## Task to carry out:
Look through the records below and copy each line that includes the word "agent".
Supplied information below:
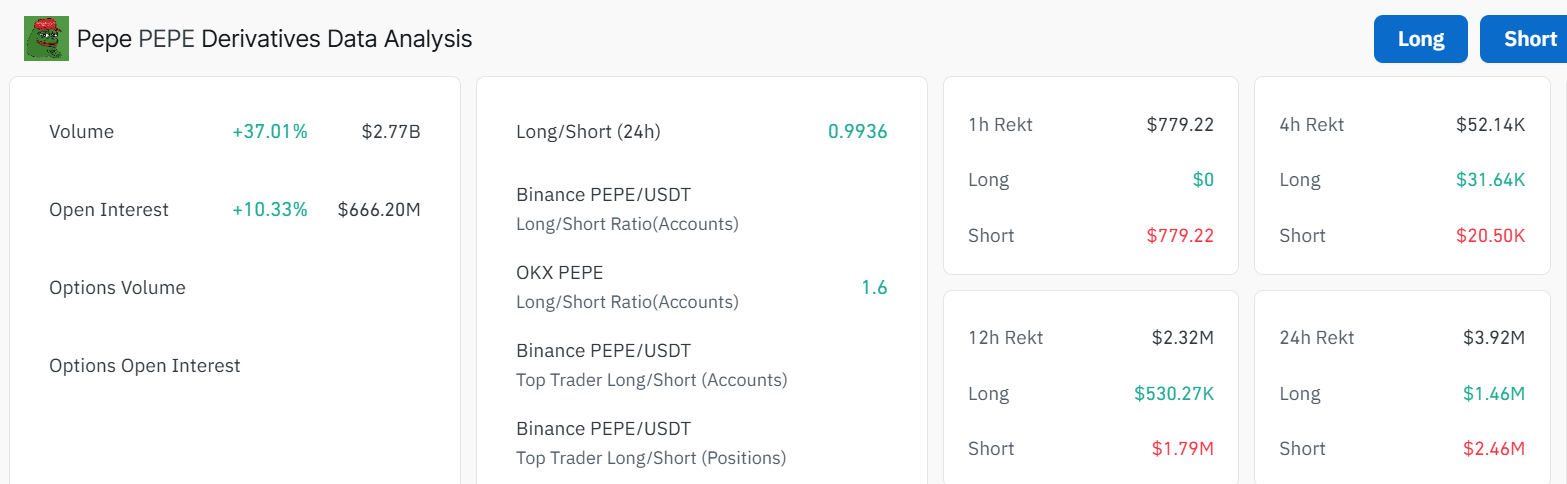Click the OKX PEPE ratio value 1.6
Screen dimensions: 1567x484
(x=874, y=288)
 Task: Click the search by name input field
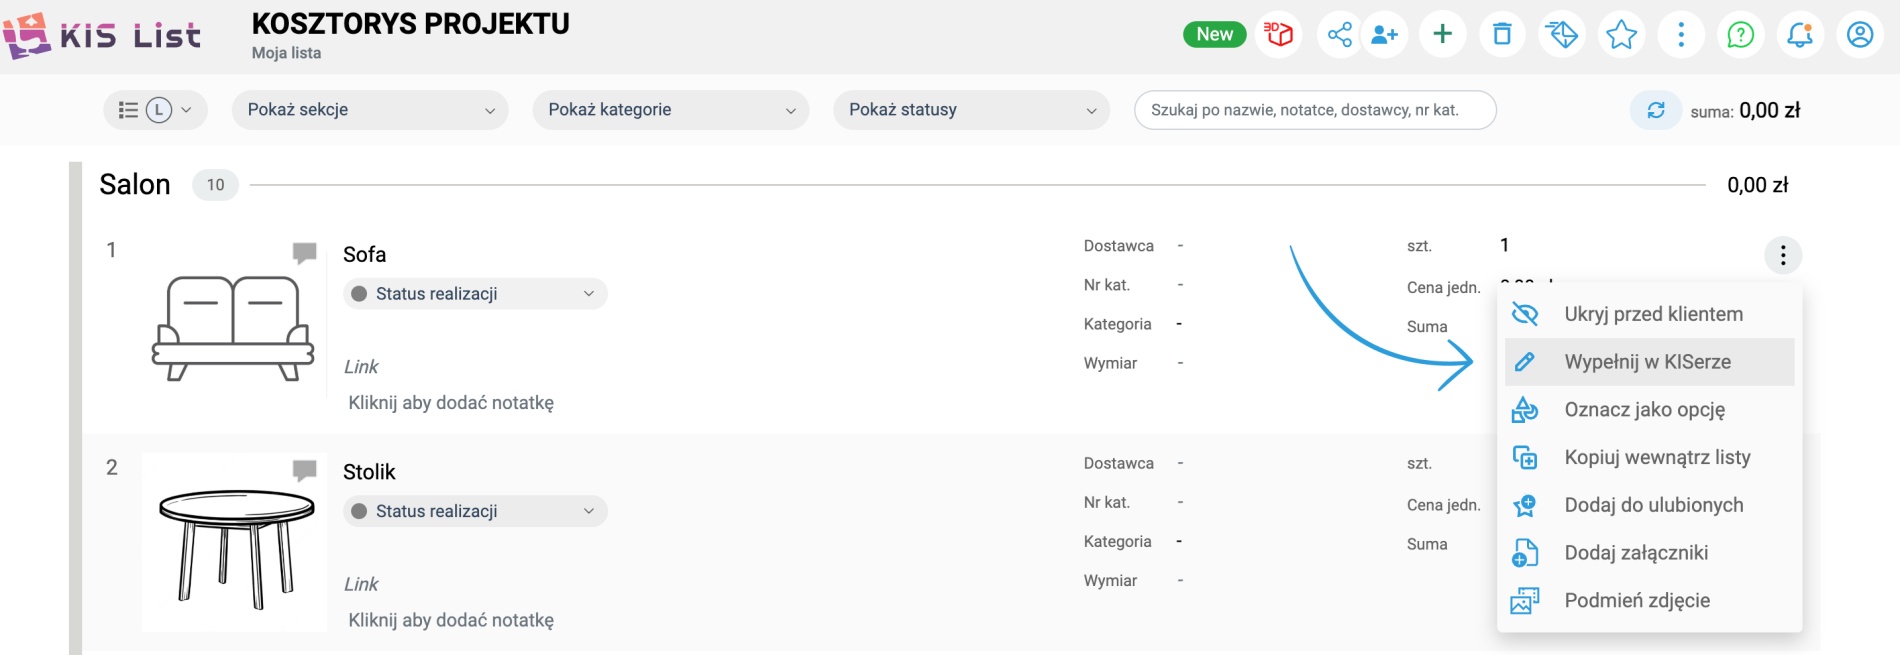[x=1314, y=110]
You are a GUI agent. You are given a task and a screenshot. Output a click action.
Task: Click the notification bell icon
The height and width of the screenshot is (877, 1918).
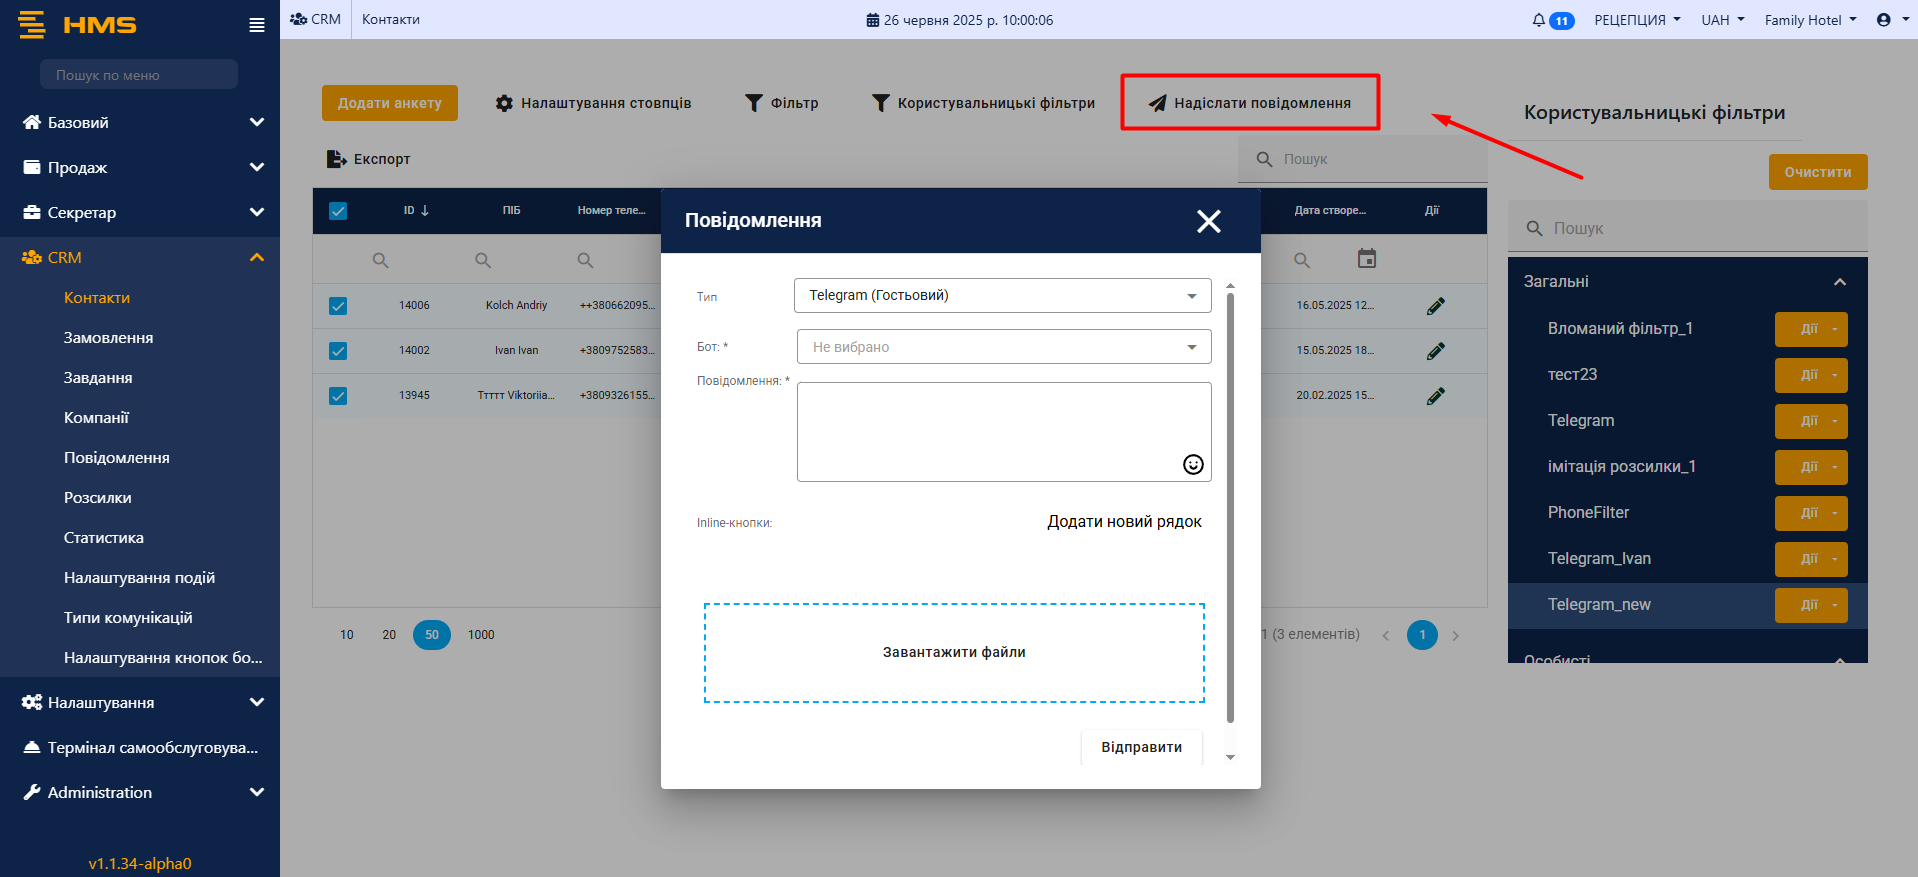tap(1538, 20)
End of Supplied information.
Supplied information below:
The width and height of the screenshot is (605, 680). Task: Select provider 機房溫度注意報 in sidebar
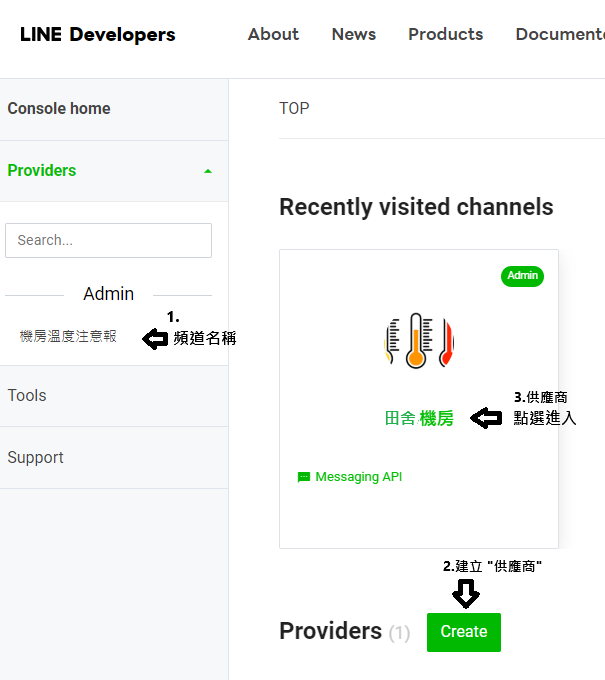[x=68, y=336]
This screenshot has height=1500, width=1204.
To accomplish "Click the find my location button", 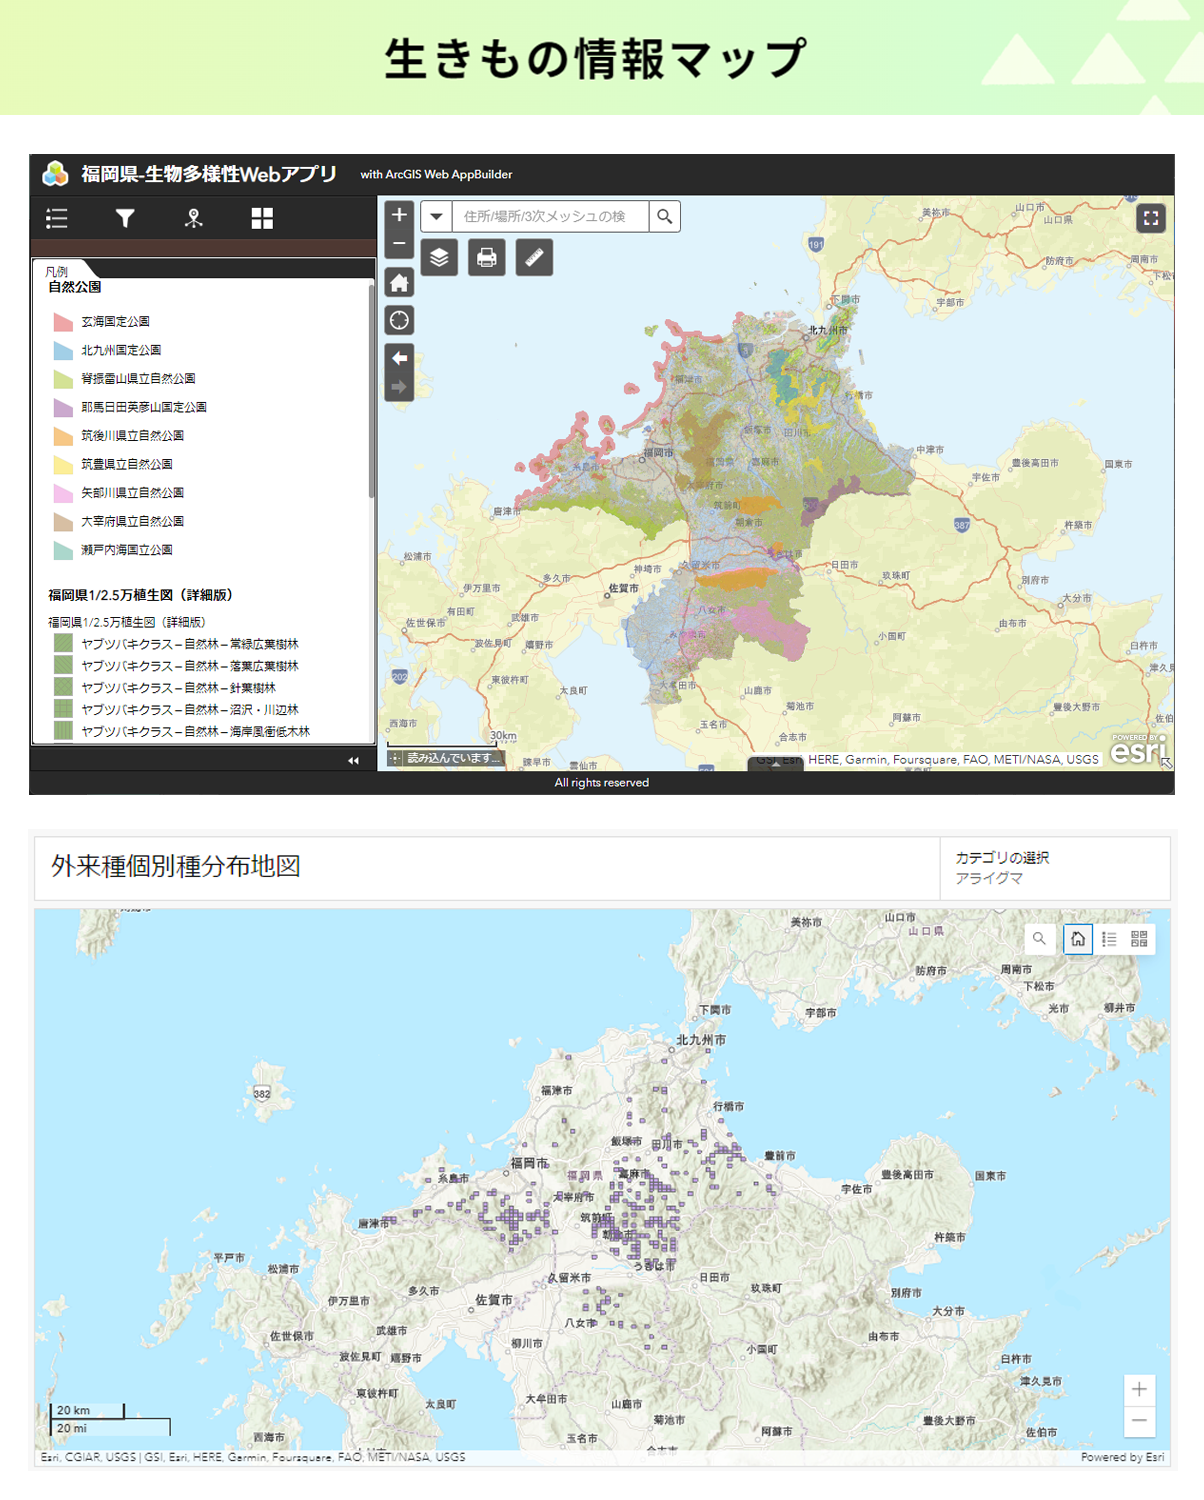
End of Supplied information.
Supplied information below:
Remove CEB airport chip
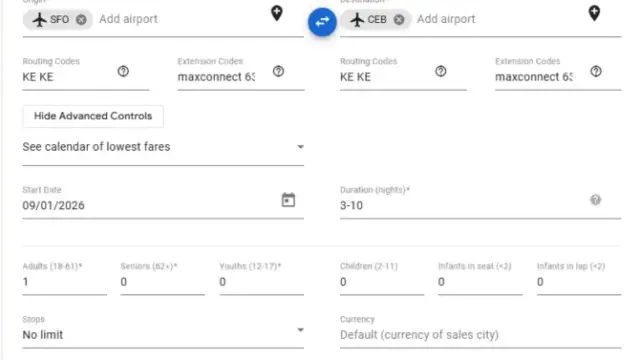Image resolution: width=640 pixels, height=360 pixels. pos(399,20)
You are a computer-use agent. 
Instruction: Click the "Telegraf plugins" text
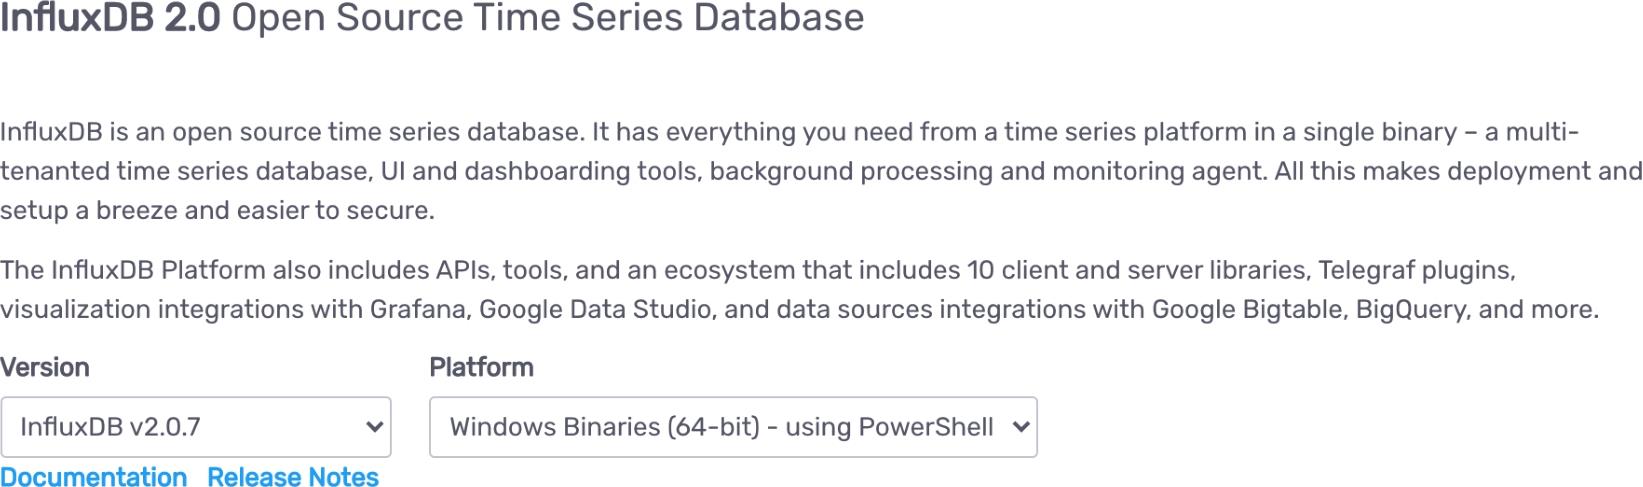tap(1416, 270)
End of Supplied information.
## Task answer:
You are a GUI agent. You are given a task and a screenshot. Output a click action.
You are a computer-use agent. 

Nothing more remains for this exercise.